TASK GOAL
Nothing but the lines from the one containing "The width and height of the screenshot is (1568, 710)." to the end of the data should be returned, each exactly as written.

DATA RECORDS
________________________________________

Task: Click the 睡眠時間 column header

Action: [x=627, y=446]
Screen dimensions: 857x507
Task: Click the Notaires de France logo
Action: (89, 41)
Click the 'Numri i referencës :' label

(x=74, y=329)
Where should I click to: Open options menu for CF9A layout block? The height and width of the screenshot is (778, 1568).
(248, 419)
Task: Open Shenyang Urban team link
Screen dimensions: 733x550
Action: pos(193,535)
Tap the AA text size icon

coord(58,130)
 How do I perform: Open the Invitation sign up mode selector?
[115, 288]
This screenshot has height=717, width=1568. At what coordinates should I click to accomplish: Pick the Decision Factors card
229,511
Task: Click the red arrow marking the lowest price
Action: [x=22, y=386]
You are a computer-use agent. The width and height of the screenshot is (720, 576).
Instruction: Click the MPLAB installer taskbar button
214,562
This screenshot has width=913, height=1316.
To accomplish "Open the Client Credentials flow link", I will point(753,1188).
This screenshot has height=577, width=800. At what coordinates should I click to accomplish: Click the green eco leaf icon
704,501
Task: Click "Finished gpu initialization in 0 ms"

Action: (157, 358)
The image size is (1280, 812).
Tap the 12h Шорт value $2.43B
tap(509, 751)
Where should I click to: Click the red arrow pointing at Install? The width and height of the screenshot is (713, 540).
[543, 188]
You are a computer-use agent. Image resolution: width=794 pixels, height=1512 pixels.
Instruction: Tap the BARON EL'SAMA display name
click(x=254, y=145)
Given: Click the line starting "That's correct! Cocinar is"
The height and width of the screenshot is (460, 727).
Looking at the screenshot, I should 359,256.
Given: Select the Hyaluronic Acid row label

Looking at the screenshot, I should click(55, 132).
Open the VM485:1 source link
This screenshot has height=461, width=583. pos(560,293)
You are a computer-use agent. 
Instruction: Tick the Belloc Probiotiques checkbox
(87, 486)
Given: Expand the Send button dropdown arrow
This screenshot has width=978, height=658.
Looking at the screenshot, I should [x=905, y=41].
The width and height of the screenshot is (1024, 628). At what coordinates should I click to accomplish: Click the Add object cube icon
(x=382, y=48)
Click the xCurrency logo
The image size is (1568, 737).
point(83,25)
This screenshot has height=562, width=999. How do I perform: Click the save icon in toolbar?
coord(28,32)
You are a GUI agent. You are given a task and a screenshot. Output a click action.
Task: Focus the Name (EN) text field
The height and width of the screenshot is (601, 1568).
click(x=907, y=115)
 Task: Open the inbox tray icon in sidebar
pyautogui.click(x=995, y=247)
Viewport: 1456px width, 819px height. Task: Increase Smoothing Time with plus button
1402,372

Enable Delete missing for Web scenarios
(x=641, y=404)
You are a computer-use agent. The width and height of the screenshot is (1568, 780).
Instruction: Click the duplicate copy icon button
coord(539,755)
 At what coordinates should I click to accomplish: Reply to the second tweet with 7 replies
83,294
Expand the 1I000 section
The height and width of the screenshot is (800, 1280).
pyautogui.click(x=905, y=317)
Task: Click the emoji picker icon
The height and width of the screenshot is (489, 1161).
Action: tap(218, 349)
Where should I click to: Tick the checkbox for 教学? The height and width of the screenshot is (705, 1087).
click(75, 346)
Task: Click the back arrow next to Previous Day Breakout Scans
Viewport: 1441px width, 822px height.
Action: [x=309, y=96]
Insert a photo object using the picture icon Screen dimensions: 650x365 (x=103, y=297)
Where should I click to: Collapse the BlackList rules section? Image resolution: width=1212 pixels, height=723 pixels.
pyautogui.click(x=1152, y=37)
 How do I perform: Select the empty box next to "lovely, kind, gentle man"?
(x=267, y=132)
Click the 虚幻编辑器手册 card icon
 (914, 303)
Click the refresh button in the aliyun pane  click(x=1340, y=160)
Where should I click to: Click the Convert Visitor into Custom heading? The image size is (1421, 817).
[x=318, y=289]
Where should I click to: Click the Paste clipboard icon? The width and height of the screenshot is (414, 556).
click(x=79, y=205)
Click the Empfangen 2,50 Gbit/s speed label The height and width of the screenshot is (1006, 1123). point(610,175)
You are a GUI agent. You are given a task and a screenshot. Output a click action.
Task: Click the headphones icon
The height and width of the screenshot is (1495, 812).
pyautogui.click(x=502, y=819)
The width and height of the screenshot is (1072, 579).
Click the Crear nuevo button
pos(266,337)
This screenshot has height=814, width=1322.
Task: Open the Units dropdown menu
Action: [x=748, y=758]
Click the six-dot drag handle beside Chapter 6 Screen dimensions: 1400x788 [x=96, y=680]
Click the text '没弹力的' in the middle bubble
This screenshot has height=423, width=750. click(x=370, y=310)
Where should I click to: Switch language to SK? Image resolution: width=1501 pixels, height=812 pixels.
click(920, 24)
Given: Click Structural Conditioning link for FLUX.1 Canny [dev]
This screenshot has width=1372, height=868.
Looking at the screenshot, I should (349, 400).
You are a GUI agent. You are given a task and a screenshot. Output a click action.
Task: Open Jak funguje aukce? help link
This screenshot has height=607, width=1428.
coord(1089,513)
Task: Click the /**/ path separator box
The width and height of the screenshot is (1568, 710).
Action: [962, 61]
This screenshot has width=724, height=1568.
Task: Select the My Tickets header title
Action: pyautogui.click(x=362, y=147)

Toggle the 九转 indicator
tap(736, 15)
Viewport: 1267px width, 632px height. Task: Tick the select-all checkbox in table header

________________________________________

EXERCISE ANSWER
The width and height of the screenshot is (1568, 710).
Action: [962, 61]
This screenshot has width=724, height=1568.
Task: Select the My Tickets header title
Action: pyautogui.click(x=362, y=147)

Toggle the 九转 indicator
tap(736, 15)
Viewport: 1267px width, 632px height. Task: Tick the select-all checkbox in table header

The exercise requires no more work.